Sept pays de la coalition internationale de lutte contre Daech conviennent à Paris d’améliorer leur action face à l’organisation terroriste

Sept pays de la coalition internationale de lutte contre Daech en Syrie et en Irak ont convenu, mercredi à Paris, d’améliorer leur action face à l’organisation terroriste qui, malgré les reculs sur le terrain, continue de résister.

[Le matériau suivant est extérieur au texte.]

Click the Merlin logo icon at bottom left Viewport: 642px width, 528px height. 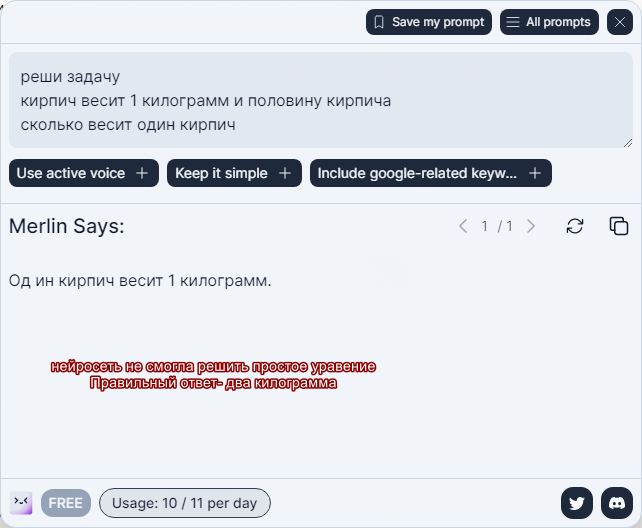pos(21,503)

Les ministres de la Défense de la France, des Etats Unis, de l’Allemagne, de l’Australie, du Royaume-Uni, des Pays-Bas et de l’Italie ont annoncé, à cette occasion, la tenue d’une réunion dans trois semaines à Bruxelles, avec la participation des 26 pays de la coalition plus l’Irak, pour la mise en place d’une nouvelle stratégie militaire et la définition d’éventuelles contributions des autres partenaires impliqués dans la lutte contre l’EI.

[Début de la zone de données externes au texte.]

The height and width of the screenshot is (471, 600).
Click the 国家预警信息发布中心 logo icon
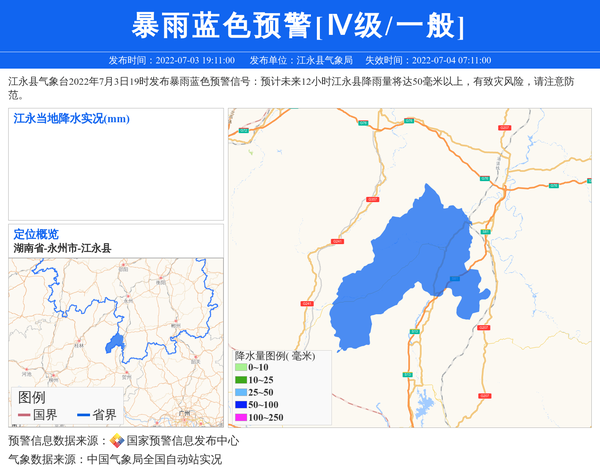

« Nous sommes convenus que nous devons tous faire plus », a déclaré le secrétaire d’Etat américain à la Défense Ashton Carter, à l’issue d’une rencontre avec ses homologues à Paris, soulignant que les pays de la région doivent apporter une contribution cruciale au succès de cette coalition.

« Nous comptons sur des pays dans le Golfe et certains de ces pays ont fait part de leur volonté de faire plus », a-t-il dit.

Pour sa part, le ministre britannique de la Défense, Michael Fallon, s’est réjoui de voir l’organisation terroriste perdre 25 pc du territoire qu’elle contrôlait en Irak et 10 pc en Syrie, grâce à l’action des membres de la coalition.

Les efforts conjoints de la France et des Etats Unis ainsi que ceux de tous les membres de la coalition « portent leurs fruits », a indiqué, de son côté, le ministre français de la Défense Jean-Yves Le Drian, ajoutant que la résilience de Daech « doit toutefois nous amener à améliorer encore notre action ».

Lors de la réunion de Paris, les représentants de la France et des Etats Unis ont relevé que la coopération de la Russie avec les membres de la coalition « était compliquée », déplorant les bombardements russes en Syrie, qui auraient fait un millier de morts parmi les civils depuis septembre.

« Les Russes sont sur une mauvaise voie stratégique », a estimé Ashton Carter, notant qu’il n’y a pas suffisamment de base commune pour une coopération avec Moscou, alors que le ministre français de la Défense s’est interrogé sur la raison pour laquelle les groupes ayant vocation à participer à la transition politique en Syrie étaient bombardés par la Russie.